ApricotShandy · 06/11/2021 11:17

The lack of understanding of newborn babies on a forum for PARENTS is really disturbing here. A bottle of water for a seven week old baby?! Are you on glue?

There are so many women here who are openly telling injured postpartum mothers to put their own needs LAST after the needs of others. This is why so many vulnerable women don't seek care in the NHS when they desperately need it. Fucking hell, feminism has a long way to go.

GobletofFiyah · 06/11/2021 11:18

It's a medical appointment for you. Not your baby. If you had a medical emergency there will be no one to look after your baby. If your baby gets covid you could sue, there could be massive rates of covid in that hospital so it would put your baby at unnecessary risk.
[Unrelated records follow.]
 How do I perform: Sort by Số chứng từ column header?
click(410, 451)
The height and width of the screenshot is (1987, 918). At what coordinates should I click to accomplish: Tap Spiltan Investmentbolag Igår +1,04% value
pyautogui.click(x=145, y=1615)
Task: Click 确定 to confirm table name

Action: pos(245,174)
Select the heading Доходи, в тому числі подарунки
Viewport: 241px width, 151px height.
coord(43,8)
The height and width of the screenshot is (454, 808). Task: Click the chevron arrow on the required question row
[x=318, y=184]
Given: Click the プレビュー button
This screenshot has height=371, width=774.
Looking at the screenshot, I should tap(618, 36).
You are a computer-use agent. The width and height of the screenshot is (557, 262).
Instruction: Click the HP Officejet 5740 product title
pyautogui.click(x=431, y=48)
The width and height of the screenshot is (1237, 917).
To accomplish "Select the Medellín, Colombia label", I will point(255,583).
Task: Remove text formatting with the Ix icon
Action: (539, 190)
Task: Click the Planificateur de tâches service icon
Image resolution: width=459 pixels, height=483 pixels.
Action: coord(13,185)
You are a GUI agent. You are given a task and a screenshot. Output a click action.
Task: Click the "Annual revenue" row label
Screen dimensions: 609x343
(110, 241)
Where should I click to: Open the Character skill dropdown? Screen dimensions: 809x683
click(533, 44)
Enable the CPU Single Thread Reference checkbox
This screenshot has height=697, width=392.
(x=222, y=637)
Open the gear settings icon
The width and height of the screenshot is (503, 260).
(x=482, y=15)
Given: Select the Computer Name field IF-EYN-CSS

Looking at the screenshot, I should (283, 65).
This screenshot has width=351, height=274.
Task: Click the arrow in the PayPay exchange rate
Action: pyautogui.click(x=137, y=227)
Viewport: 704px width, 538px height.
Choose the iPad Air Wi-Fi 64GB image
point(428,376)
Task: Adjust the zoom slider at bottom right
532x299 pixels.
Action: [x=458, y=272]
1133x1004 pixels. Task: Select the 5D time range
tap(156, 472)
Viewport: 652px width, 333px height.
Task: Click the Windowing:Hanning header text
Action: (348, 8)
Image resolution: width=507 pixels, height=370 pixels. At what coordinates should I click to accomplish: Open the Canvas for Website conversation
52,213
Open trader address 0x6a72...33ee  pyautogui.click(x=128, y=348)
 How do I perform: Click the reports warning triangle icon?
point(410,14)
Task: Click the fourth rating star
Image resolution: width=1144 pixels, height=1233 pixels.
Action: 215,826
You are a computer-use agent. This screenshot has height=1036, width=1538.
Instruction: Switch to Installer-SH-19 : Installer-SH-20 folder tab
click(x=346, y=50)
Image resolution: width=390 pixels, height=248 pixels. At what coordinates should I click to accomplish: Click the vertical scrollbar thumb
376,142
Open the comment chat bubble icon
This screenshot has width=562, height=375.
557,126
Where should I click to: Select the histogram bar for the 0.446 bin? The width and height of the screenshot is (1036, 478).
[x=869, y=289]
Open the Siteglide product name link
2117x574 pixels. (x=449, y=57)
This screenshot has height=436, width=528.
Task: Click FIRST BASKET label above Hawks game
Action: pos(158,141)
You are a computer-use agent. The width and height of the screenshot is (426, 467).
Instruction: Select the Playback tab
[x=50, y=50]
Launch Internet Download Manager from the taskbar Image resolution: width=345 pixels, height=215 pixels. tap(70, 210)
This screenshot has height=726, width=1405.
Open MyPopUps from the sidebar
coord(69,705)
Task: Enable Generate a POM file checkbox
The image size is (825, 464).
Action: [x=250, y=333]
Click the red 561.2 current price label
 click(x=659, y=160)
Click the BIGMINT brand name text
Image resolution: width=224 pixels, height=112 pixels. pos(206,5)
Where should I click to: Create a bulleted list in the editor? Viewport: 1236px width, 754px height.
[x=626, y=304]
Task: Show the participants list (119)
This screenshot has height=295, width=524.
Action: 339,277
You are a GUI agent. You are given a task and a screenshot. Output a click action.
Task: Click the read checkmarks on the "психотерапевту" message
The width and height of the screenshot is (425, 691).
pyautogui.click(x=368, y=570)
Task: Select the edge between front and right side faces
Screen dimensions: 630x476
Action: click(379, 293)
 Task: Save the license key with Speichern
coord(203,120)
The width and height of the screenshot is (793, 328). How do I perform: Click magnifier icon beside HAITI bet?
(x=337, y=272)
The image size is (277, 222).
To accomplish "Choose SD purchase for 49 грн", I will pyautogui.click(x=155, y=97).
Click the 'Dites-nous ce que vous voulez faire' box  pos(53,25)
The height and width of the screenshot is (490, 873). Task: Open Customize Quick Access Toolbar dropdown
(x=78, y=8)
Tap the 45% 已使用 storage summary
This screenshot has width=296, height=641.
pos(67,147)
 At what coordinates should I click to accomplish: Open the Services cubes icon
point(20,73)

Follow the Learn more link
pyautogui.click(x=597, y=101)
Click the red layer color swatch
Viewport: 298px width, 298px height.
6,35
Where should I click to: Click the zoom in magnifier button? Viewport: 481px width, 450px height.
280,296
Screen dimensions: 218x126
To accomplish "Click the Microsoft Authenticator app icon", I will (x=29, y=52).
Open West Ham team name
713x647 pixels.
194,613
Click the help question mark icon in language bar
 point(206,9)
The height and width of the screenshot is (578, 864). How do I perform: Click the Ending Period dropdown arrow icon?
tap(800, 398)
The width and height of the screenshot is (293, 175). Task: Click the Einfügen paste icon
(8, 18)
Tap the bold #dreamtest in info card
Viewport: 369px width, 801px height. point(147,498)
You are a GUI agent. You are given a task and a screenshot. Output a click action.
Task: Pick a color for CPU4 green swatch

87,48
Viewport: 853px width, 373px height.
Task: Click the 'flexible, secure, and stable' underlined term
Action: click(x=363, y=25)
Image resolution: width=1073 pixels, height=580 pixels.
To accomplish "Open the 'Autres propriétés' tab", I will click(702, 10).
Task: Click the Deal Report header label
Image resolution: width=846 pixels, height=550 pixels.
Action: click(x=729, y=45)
Also in my hospital, d&c patients are treated on the gynaecology ward. All 'miscarriage' patients up to 20 weeks are treated on there not l&d or obstetrics. If you'd just had a miscarriage would you like to see a new born baby? We had lots of complaints about the visiting policy and babies on the gynae ward.

Also it's not just covid that your baby can catch in a hospital. It's just not worth the risk.

KarmaStar · 06/11/2021 11:21

You are making a lot out of this.
You're getting the treatment you need they are simply requesting that you attend alone so they can treat you quickly and professionally.
Can you not just appreciate what you have without looking to complain?what do you hope to achieve?babies allowed so patients are changing nappies,feeding them so appointments overrun and the patient feels harassed and doesn't listen properly to medical advice?
The world cannot evolve around you and your baby .instead of moaning I'd be looking at ways to ensure baby has food if required for that short period of time.

vastgrandupgrade · 06/11/2021 11:25

I don’t really understand who you are expecting to look after the baby during the appointment? Do you expect the hospitality to provide someone? I think that’s unrealistic giving the staffing issues in hospitals at the moment

IcedCoffeeAlways · 06/11/2021 11:25

@Poppins2016 I had to attend physio weekly in the maternity unit after giving birth from about 6 weeks PP for 8 weeks. I don’t drive and DH works abroad. 50 min bus ride to get there. Didn’t even think about taking my EBF baby and just turned up with him - and wasnt allowed in to my appointment. Covid policy meant no children in the maternity unit unless they are the patient. We have no other family nearby so I had no options for childcare - had to cancel all my appointments

Whereismumhiding3 · 06/11/2021 11:31

@Totallydefeated
Hmm

There's no value in "arguing" with me. I was explaining that nearly all hospitals are still under COVID restrictions. Ours is.

There are reasons you can't have baby in your care at that type of appmt and Covid reasons you can't take extra adults in / aren't allowed to bring children in.

I haven't suggested baby is full of Covid at all! But the rule for most hospitals still (agreed per site with Regional Health Director) due to covid19 public health measures, then OP can afford to wait until she can make arrangements for cover for baby ; if it's urgent (like an ambulance led admission to A&E) then OP will have had to make contingency arrangements.

She has a DP. DP can care for baby whilst she has her clinic check up.

MindyStClaire · 06/11/2021 11:35

@ApricotShandy

The lack of understanding of newborn babies on a forum for PARENTS is really disturbing here. A bottle of water for a seven week old baby?! Are you on glue?

There are so many women here who are openly telling injured postpartum mothers to put their own needs LAST after the needs of others. This is why so many vulnerable women don't seek care in the NHS when they desperately need it. Fucking hell, feminism has a long way to go.

Well said.

I've come to realise that MN is a terrible place for women with young babies to seek advice or reassurance. It's very disappointing as obviously it should be one of the best.